ウガンダの地図を見ながら,「この色付きのピンは何を示しているのですか」と私は尋ねました。
「ここは関心のある人が大勢いる場所ですよ」と,ケニアの支部委員会の成員ロバート・ハートは答えました。
私の郷里イガンガに,目立つ色のピンが刺してあったので,「ここにはいつ開拓者を送るのですか」と聞いてみました。
すると,「だれも送る予定はありません」という答えが返ってきました。そしてハート兄弟は私を見つめ,茶目っ気たっぷりに,「行くのはあなたですよ」と言ったのです。
兄弟の意外な答えに驚きました。私は開拓者ではなく,郷里に住んでいたわけでもなかったからです。ですが,このやり取りがずっと心に残り,公務員だった私は退職後,郷里に戻って正規開拓者になることにしました。その地で,ほんの一握りしかいなかった伝道者が急速に増え,自分たちの王国会館を持つしっかりとした会衆になるのを見るのは,大きな喜びでした。
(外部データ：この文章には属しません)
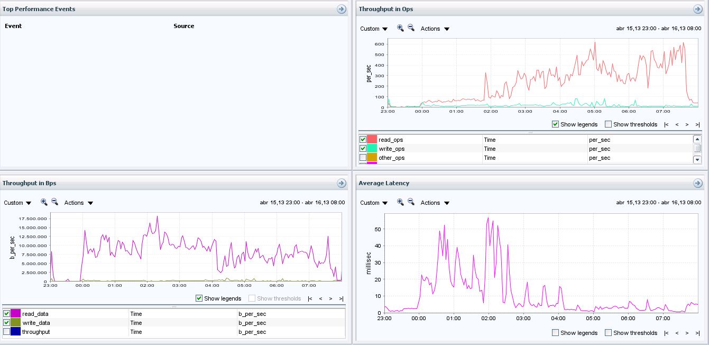Screen dimensions: 709x345
Task: Uncheck the read_ops legend checkbox
Action: tap(363, 140)
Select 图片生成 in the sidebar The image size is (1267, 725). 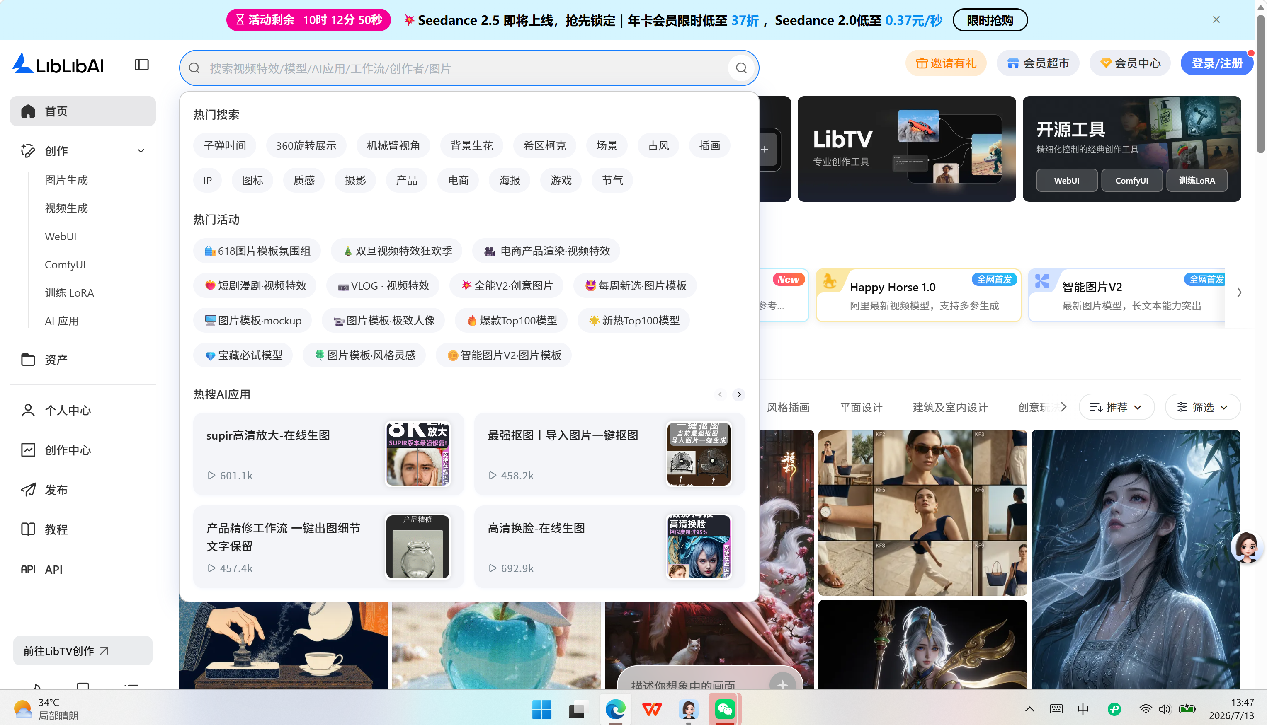pos(66,180)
パトリック・バリゲヤがイガンガに特別開拓者として割り当てられた時,兄弟は私の家に住み,私たちは一緒に開拓奉仕をしました。さらに,自家用にトウモロコシを植えました。毎日,早朝にその日の聖句を討議した後,何時間かトウモロコシ畑で作業をしました。そして午前のうちに区域に向かい,日中ずっと宣教奉仕をしました。
トウモロコシの苗が育つにつれ,近所の幾人かの人から,伝道よりも,もっと畑の世話をしてはどうか,と言われました。トウモロコシが実をつける時期には,サルに食い荒らされないよう見張っている必要があるということは分かっていました。でも,サルを追い散らすだけのために霊的な収穫の業を中断したくはありませんでした。
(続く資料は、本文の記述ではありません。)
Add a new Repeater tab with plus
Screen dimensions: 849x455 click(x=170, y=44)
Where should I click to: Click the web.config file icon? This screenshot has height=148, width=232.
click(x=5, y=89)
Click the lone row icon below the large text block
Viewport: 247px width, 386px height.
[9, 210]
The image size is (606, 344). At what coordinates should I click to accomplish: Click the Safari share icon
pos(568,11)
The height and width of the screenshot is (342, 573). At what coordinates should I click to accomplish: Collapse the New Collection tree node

それから間もなく,私たちの畑のそばを2匹の大きなイヌがうろつくようになりました。どこから来たのか,だれのイヌなのかは分かりませんでしたが,追い払わずに毎日えさと水を与えました。イヌが畑のパトロールをしてくれたおかげで,サルは姿を見せませんでした。約4週間後,2匹のイヌは来た時と同じように,突然姿を消しました。しかも,トウモロコシ畑を見張る必要がある間は,ずっといてくれたのです。たくさん収穫できたことをエホバに感謝しました。トウモロコシはサルの口ではなく,私たちの口に入ったのです。さらに,もっと重要なこととして,神が私たちの霊的収穫の業をも祝福してくださったことに,感謝の思いを深めました。